▶ SET TASK
Rewrite the lines from the one with "Task: Delete the 222 filter row" up to and including the one with "Viewport: 1284px width, 506px height.", replacing "filter" with "sort" and leaving everything else unchanged.
[begin RECORDS FOR THE EXERCISE]
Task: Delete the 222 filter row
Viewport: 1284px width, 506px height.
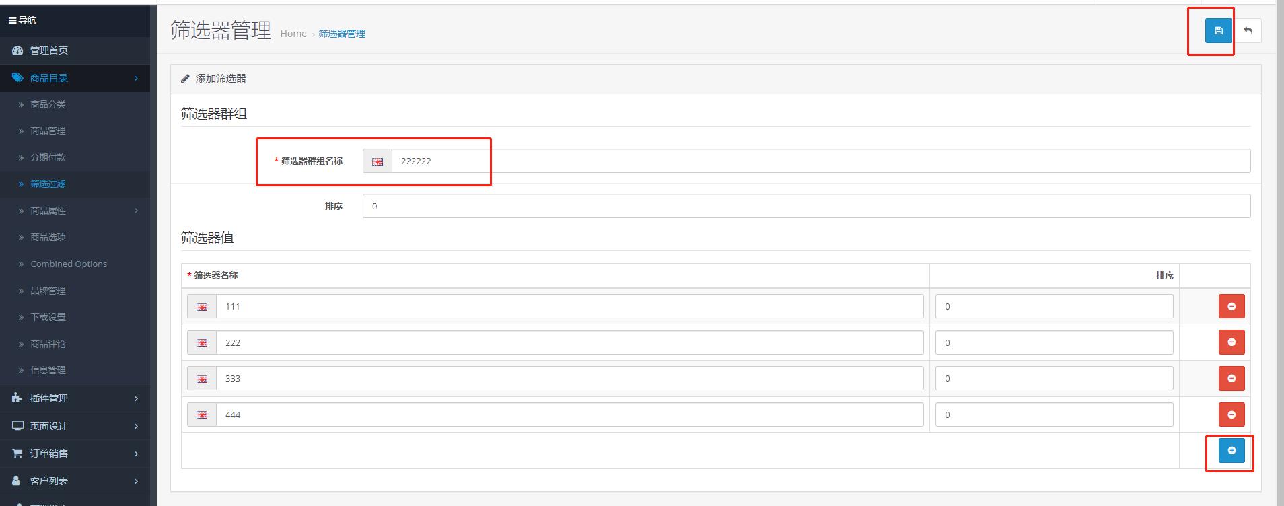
[end RECORDS FOR THE EXERCISE]
[begin RECORDS FOR THE EXERCISE]
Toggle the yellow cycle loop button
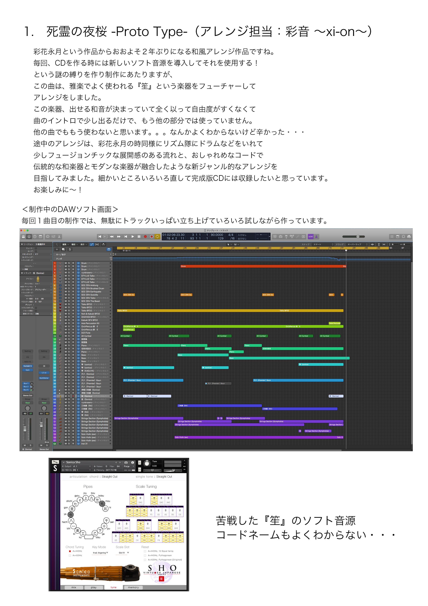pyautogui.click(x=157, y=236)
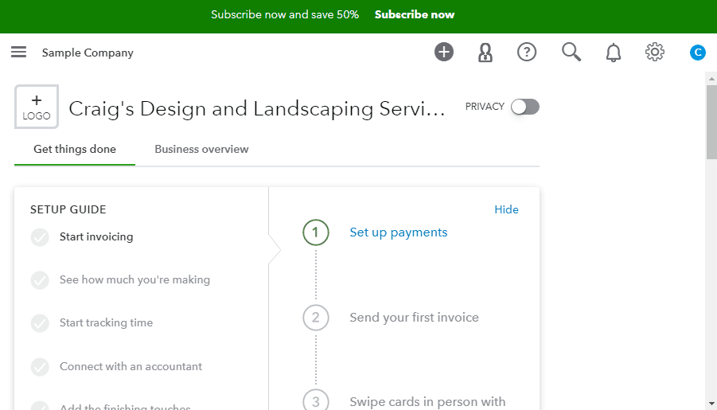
[end RECORDS FOR THE EXERCISE]
[begin RECORDS FOR THE EXERCISE]
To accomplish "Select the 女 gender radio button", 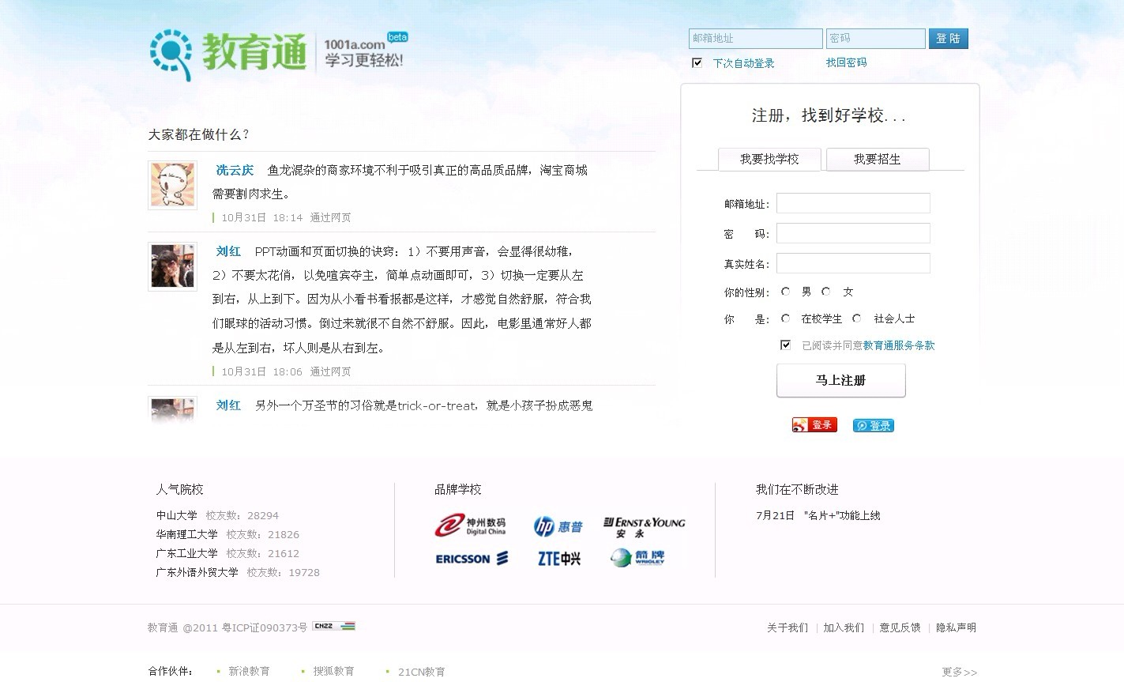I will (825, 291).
[end RECORDS FOR THE EXERCISE]
▶ SOLUTION TO THIS TASK
Task: Delete the 222 sort row
Viewport: 1284px width, 506px height.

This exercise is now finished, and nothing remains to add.